((
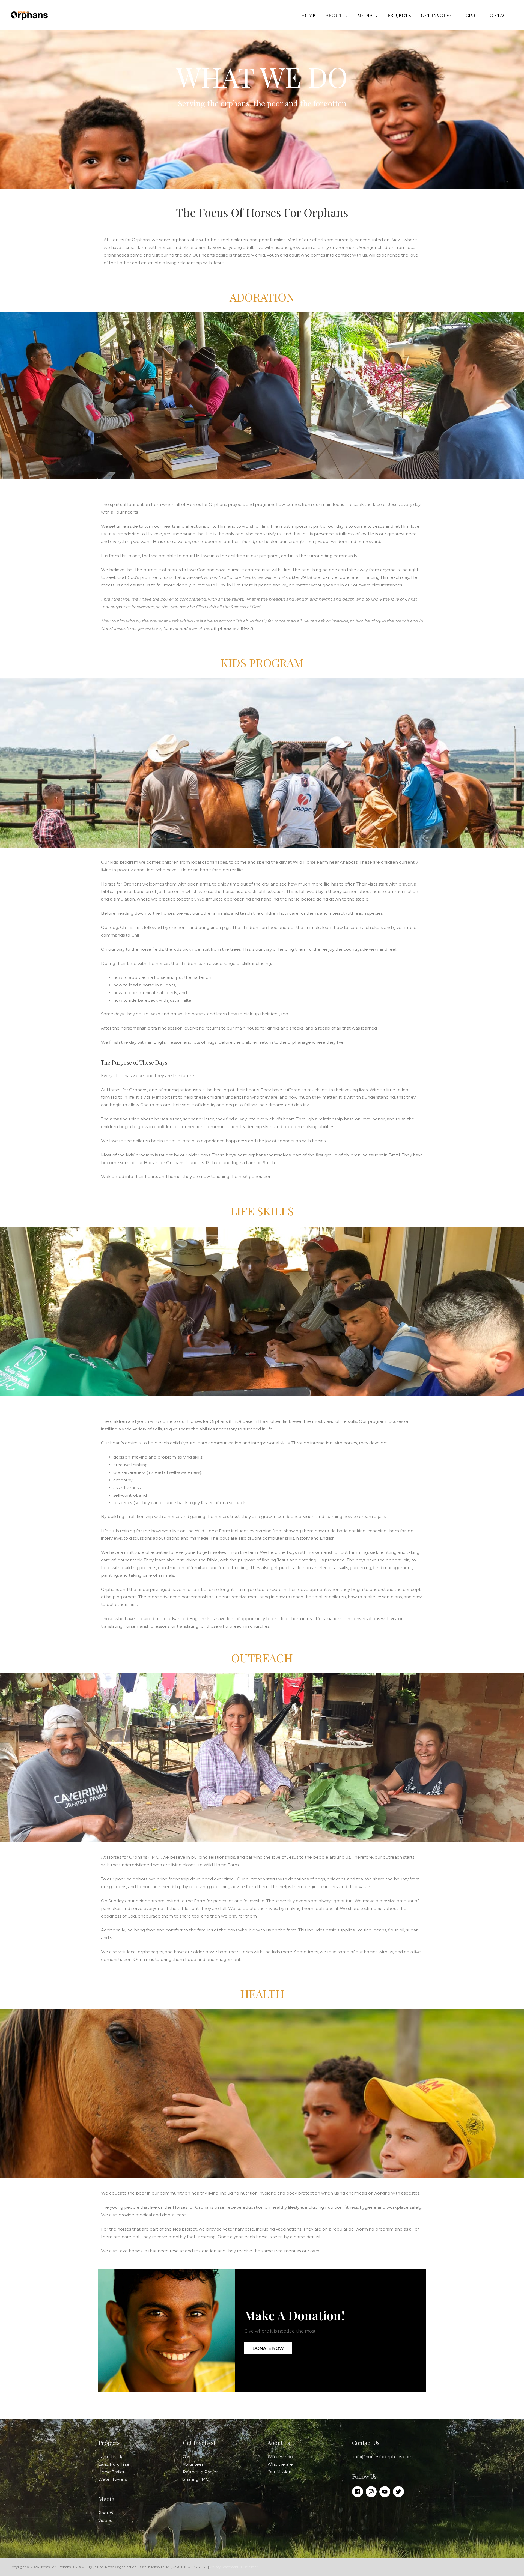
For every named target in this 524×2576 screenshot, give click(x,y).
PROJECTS (399, 15)
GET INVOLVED (438, 15)
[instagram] (372, 2491)
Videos (105, 2520)
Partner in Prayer (200, 2471)
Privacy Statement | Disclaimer (233, 2567)
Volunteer (193, 2464)
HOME (308, 15)
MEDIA (365, 15)
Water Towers (112, 2479)
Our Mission (279, 2471)
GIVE (471, 15)
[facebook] (358, 2491)
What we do (280, 2456)
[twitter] (399, 2491)
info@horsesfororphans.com (382, 2456)
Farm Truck (110, 2456)
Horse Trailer (111, 2471)
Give (187, 2456)
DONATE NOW (268, 2348)
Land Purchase (113, 2464)
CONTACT (498, 15)
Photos (105, 2512)
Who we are (280, 2464)
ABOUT (334, 15)
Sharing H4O (196, 2479)
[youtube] (385, 2491)
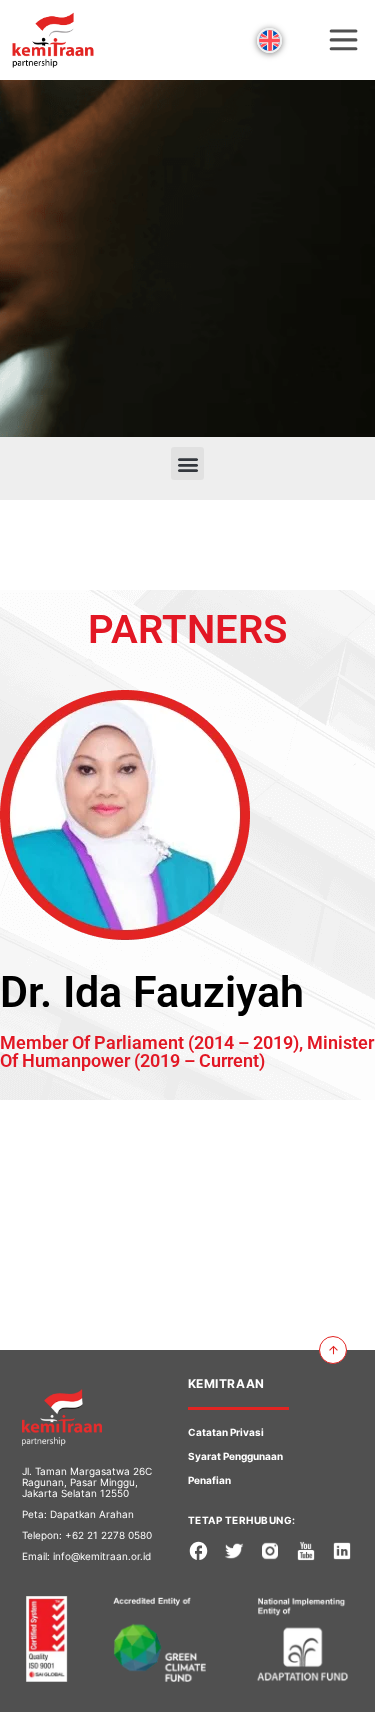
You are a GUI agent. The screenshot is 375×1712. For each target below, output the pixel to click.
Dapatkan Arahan (92, 1514)
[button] (187, 463)
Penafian (209, 1480)
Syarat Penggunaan (235, 1456)
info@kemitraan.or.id (102, 1556)
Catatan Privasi (226, 1432)
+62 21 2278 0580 (108, 1535)
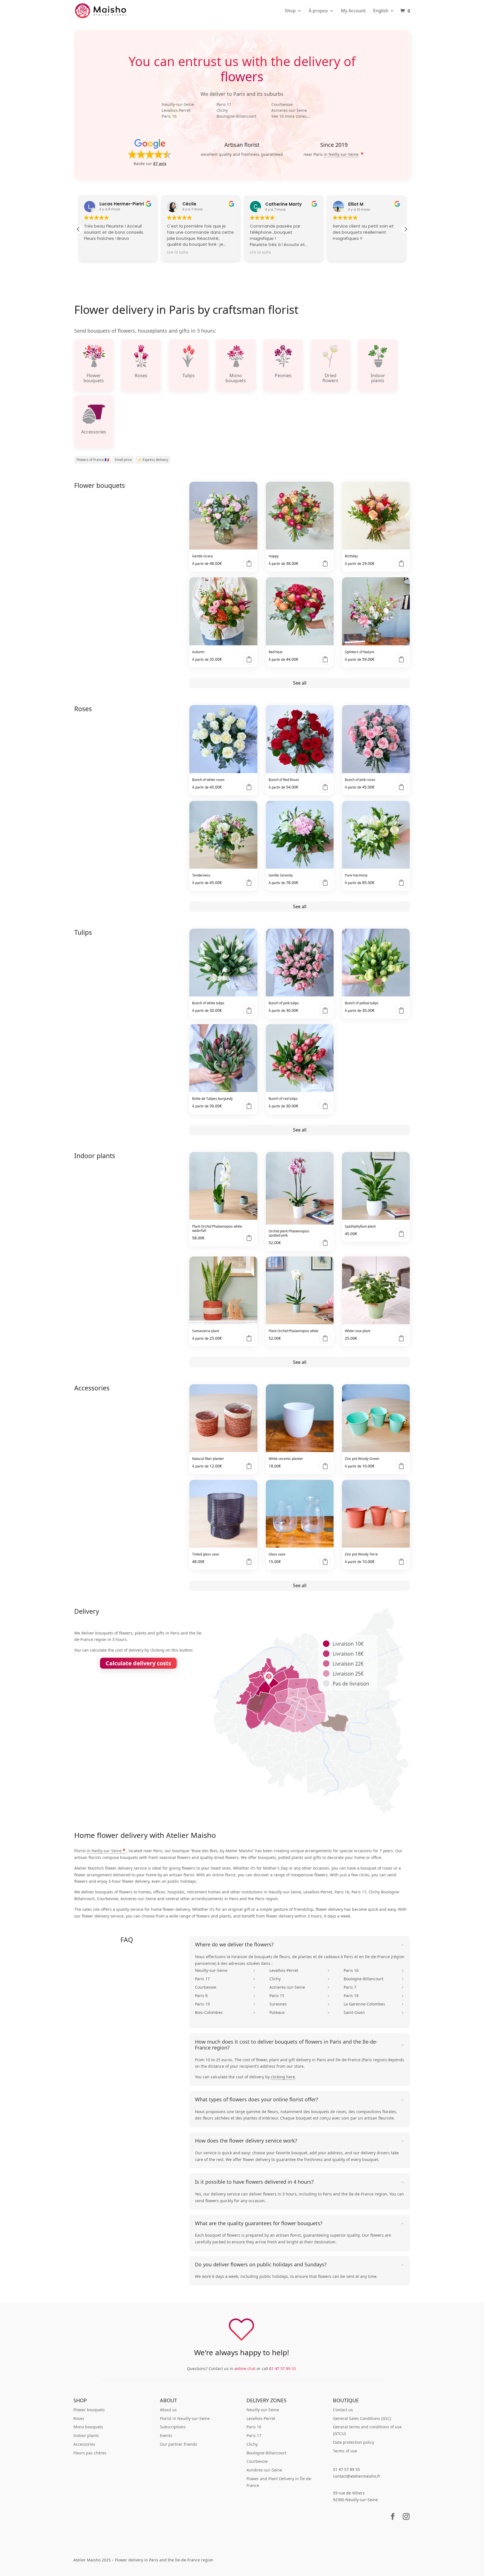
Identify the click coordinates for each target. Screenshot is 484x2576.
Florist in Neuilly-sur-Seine (185, 2418)
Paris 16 (169, 116)
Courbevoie (282, 104)
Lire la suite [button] (177, 252)
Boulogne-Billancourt (236, 116)
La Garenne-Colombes (374, 2004)
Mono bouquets (88, 2426)
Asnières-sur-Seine (264, 2470)
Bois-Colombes (225, 2012)
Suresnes (299, 2004)
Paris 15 (299, 1995)
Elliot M (355, 204)
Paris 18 (374, 1995)
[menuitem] (383, 15)
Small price (123, 459)
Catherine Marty (283, 204)
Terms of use (345, 2451)
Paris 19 (225, 2004)
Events (166, 2435)
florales (389, 2111)
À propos (318, 11)
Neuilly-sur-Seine (178, 104)
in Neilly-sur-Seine (341, 154)
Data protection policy (353, 2442)
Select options (249, 563)
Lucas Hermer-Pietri (121, 204)
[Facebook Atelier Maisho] (392, 2520)
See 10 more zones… (290, 116)
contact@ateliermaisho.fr (356, 2476)
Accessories (84, 2444)
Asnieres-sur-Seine (289, 110)
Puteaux (299, 2012)
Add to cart (249, 1237)
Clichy (222, 110)
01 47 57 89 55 (282, 2368)
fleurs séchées (216, 2118)
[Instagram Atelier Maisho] (406, 2520)
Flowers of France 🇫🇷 (92, 459)
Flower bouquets (89, 2409)
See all (299, 683)
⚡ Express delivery (153, 459)
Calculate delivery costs (138, 1663)
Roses (78, 2418)
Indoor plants (86, 2435)
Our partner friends (178, 2444)
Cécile (189, 204)
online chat (244, 2368)
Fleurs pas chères (89, 2453)
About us (168, 2409)
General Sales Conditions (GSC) (362, 2418)
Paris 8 (225, 1995)
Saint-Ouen (374, 2012)
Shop (290, 11)
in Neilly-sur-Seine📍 (106, 1850)
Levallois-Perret (176, 110)
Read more (401, 882)
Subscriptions (173, 2426)
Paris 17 (224, 104)
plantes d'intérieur (260, 2118)
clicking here (283, 2076)
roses (341, 2111)
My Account (353, 11)
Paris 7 (374, 1987)
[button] (150, 152)
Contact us (343, 2409)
))
▶ _Exercise prompt_
Return the stretch of data that begins with the line showing "Syarat Penggunaan (235, 1456)" and goes on through the line showing "Our partner friends (178, 2444)", exactly, with pictures removed.

▶ _Your solution_
Syarat Penggunaan (235, 1456)
info@kemitraan.or.id (102, 1556)
Catatan Privasi (226, 1432)
+62 21 2278 0580 (108, 1535)
Identify the click coordinates for each target. Screenshot is 484x2576.
Florist in Neuilly-sur-Seine (185, 2418)
Paris 16 (169, 116)
Courbevoie (282, 104)
Lire la suite [button] (177, 252)
Boulogne-Billancourt (236, 116)
La Garenne-Colombes (374, 2004)
Mono bouquets (88, 2426)
Asnières-sur-Seine (264, 2470)
Bois-Colombes (225, 2012)
Suresnes (299, 2004)
Paris 15 (299, 1995)
Elliot M (355, 204)
Paris 18 (374, 1995)
[menuitem] (383, 15)
Small price (123, 459)
Catherine Marty (283, 204)
Terms of use (345, 2451)
Paris 19 (225, 2004)
Events (166, 2435)
florales (389, 2111)
À propos (318, 11)
Neuilly-sur-Seine (178, 104)
in Neilly-sur-Seine (341, 154)
Data protection policy (353, 2442)
Select options (249, 563)
Lucas Hermer-Pietri (121, 204)
[Facebook Atelier Maisho] (392, 2520)
See 10 more zones… (290, 116)
contact@ateliermaisho.fr (356, 2476)
Accessories (84, 2444)
Asnieres-sur-Seine (289, 110)
Puteaux (299, 2012)
Add to cart (249, 1237)
Clichy (222, 110)
01 47 57 89 55 (282, 2368)
fleurs séchées (216, 2118)
[Instagram Atelier Maisho] (406, 2520)
Flowers of France 🇫🇷 (92, 459)
Flower bouquets (89, 2409)
See all (299, 683)
⚡ Express delivery (153, 459)
Calculate delivery costs (138, 1663)
Roses (78, 2418)
Indoor plants (86, 2435)
Our partner friends (178, 2444)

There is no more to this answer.